***** SOURCE PASSAGE
# Newey-West standard errors in Fama-MacBeth regressions

I noticed that during the recent decade most of papers, which use Fama-MacBeth regressions compute Newey-West standard errors. I tried to find detailed description of this procedure in the books on empirical asset pricing (Campbell, Lo and MacKinlay; Cochrane; Bali, Engle, Murray), but none of them clearly decribes how to compute Newey-West standard errors in Fama-MacBeth (FM) regression.

As far as I understand, in the first step of FM procedure we run cross-sectional regression of returns on characteristics for each month: $R_i = \alpha + a_1\beta_i + a_2Ch_{1i} + a_3Ch_{2i} + ... + \epsilon_i$.

In the second step for each characteristic we find sample mean of the time series of its coefficients from step 1 and find the standard error, assuming that the coefficient estimates are normal iid. That is in time series $\{\hat{a}_{11}, \hat{a}_{12} ... \hat{a}_{1t}\}$ we find its mean $\bar{a_1}$ and its standard error as a square root of $\frac{1}{t}\sigma^2(\{\hat{a}_{11}, \hat{a}_{12} ... \hat{a}_{1t}\})$, where by $\sigma^2(X)$ I mean a variance of X.

Now we want to find Newey-West standard errors. Does it mean that now standard error (suppose 3 lags) is a square root of $\frac{1}{t}(\sigma^2(\{\hat{a}_{11}, \hat{a}_{12} ... \hat{a}_{1t}\})+\frac{4}{3}\gamma_1(\{\hat{a}_{11}, \hat{a}_{12} ... \hat{a}_{1t}\})+\frac{2}{3}\gamma_2(\{\hat{a}_{11}, \hat{a}_{12} ... \hat{a}_{1t}\}))$,

where $\gamma_1(X)$ means autocovariance of X at lag 1? I used Newey-West equation from Econometrics by Hayashi, page 409.

Is it correct?
**********
***** INFORMATION SHOWN
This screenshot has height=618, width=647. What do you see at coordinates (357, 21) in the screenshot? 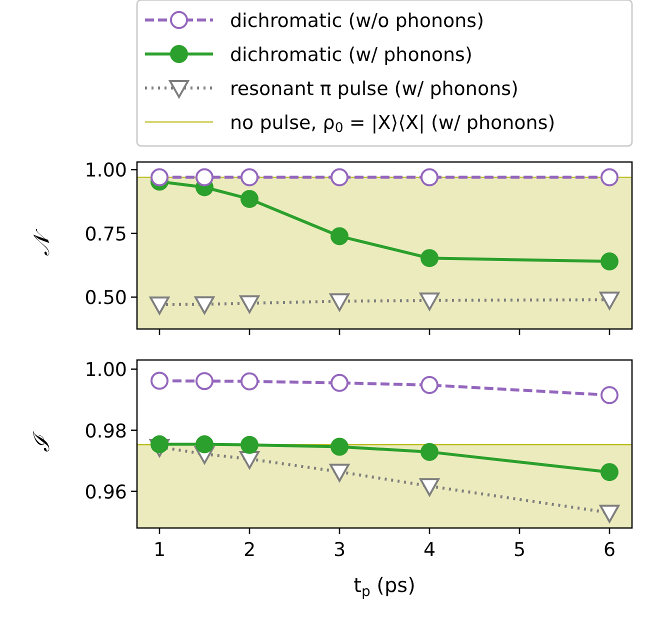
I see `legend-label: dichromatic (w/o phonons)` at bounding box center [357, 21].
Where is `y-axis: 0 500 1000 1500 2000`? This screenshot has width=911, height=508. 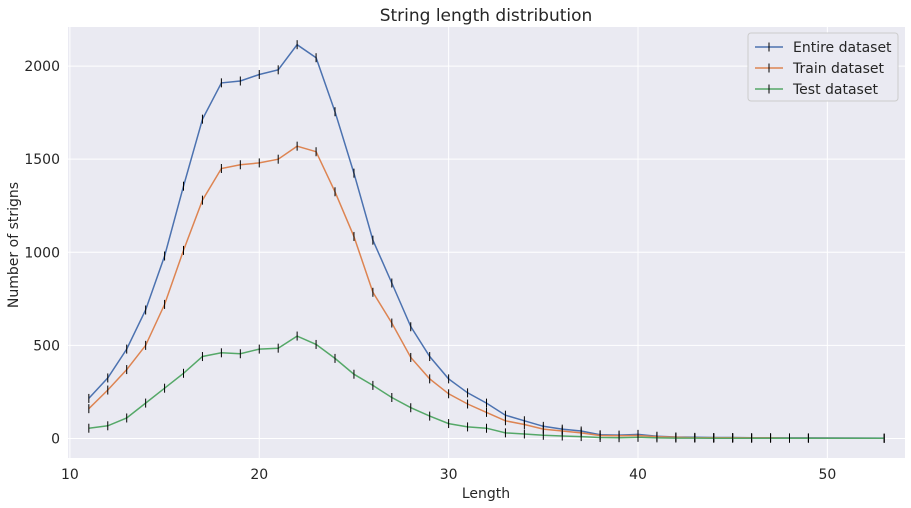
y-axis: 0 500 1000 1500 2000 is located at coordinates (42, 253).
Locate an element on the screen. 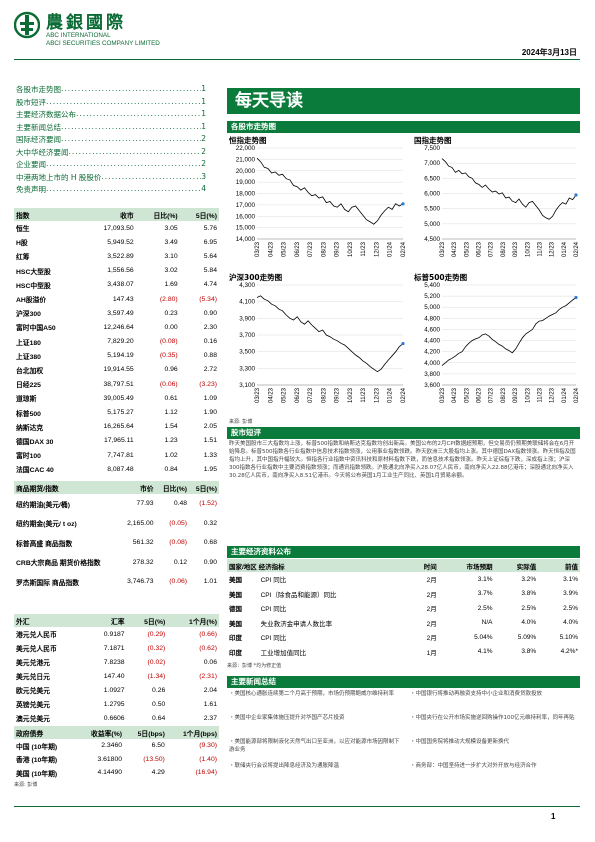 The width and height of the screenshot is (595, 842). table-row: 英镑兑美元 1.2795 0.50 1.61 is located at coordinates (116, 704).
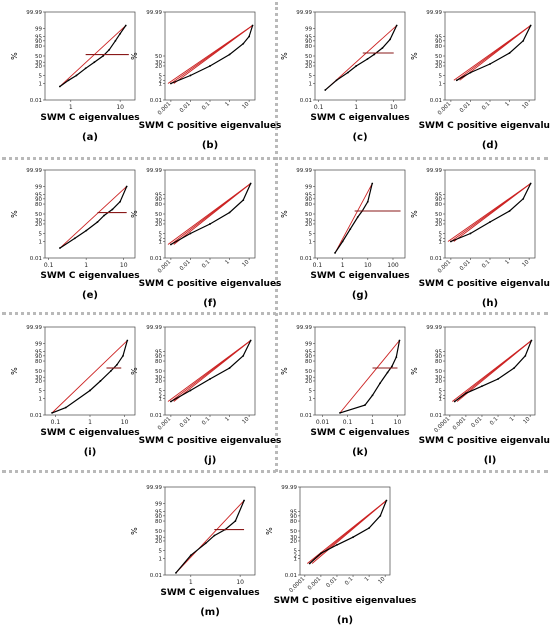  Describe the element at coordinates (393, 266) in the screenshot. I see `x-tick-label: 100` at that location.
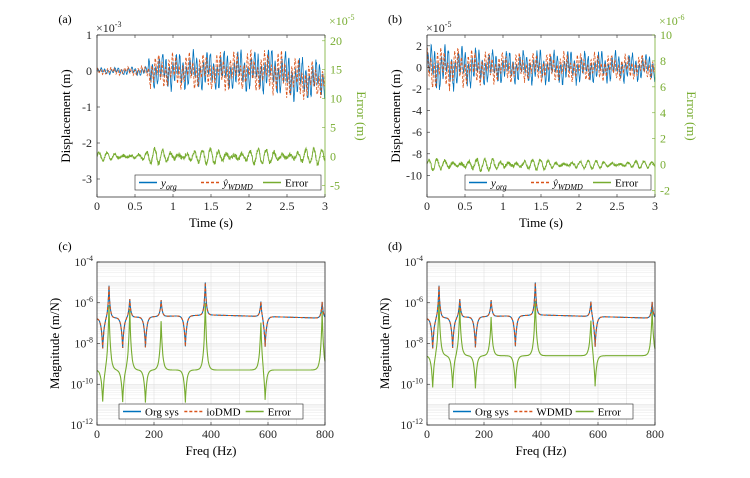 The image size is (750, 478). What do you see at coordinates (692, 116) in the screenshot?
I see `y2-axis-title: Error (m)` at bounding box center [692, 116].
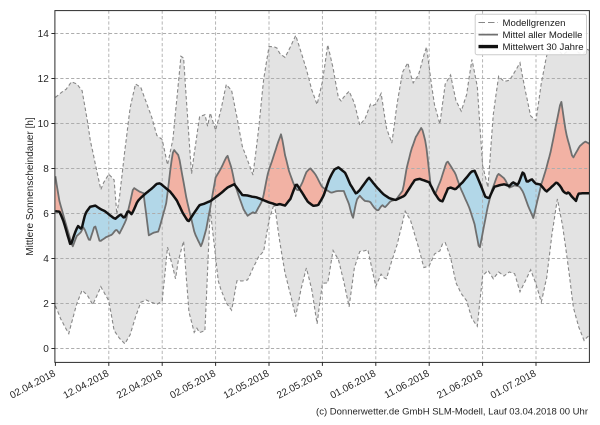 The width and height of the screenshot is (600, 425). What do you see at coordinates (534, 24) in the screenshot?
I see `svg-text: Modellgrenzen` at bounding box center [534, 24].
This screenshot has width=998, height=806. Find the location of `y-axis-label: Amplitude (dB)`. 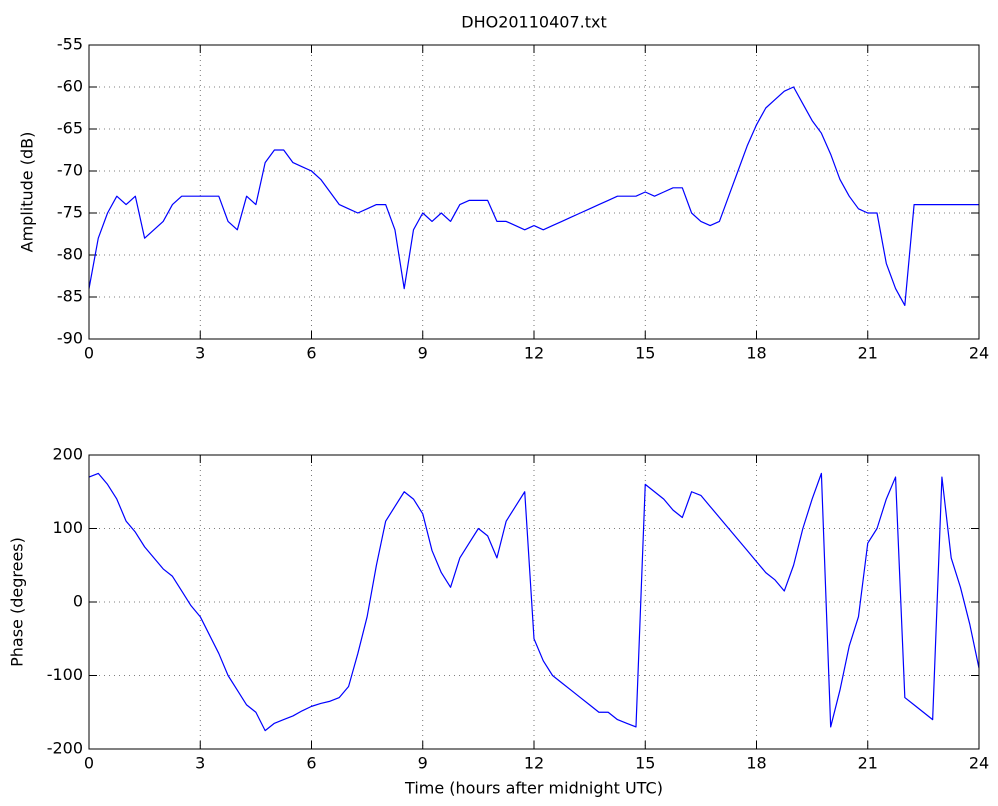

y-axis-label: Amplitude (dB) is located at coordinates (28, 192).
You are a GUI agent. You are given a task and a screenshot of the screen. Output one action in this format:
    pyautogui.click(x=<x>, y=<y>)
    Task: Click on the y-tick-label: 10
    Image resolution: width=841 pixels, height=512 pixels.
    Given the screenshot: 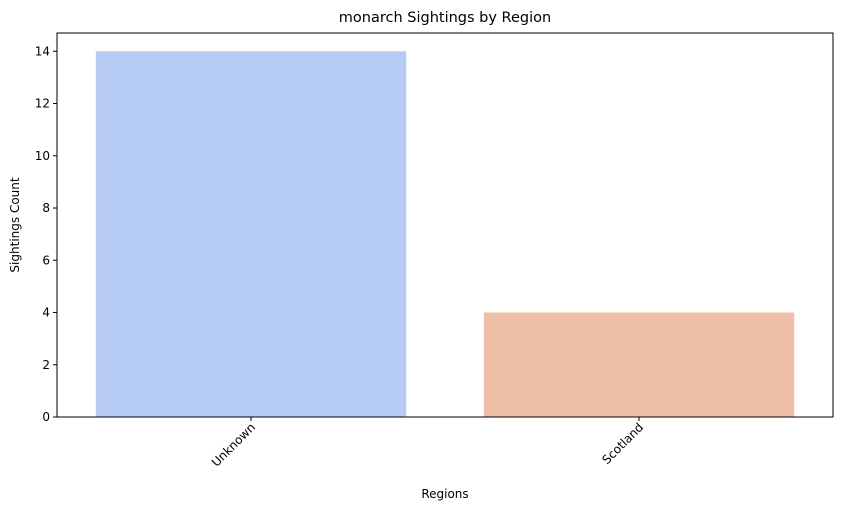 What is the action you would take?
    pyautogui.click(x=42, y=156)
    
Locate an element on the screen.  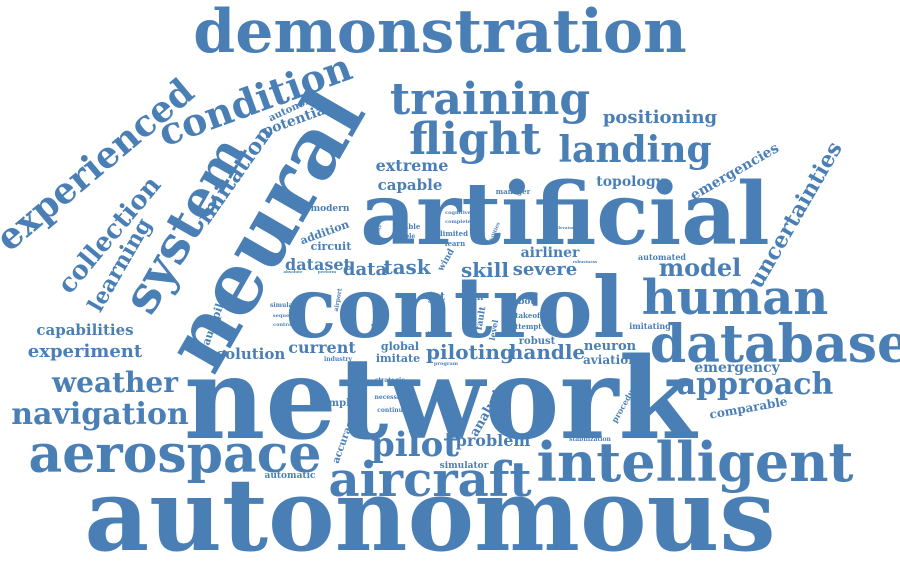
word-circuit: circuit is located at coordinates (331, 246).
**********
» **REQUIRED TASKS**:
1. In the thread about Newey-West standard errors, which book and page does the writer name as the source of the Newey-West equation?
2. Rewrite the records from their first line through the line containing "y-axis: 0 500 1000 1500 2000 is", changing "screenshot" to "screen capture" and keeping everything else the same. Leave the pictures out.
The thread and the records were taken from separate sources.

» **RESPONSES FOR EACH TASK**:
1. Econometrics by Hayashi, page 409.

2.
This screen capture has height=618, width=647. What do you see at coordinates (357, 21) in the screen capture? 
I see `legend-label: dichromatic (w/o phonons)` at bounding box center [357, 21].
Where is `y-axis: 0 500 1000 1500 2000`? This screen capture has width=911, height=508. 
y-axis: 0 500 1000 1500 2000 is located at coordinates (42, 253).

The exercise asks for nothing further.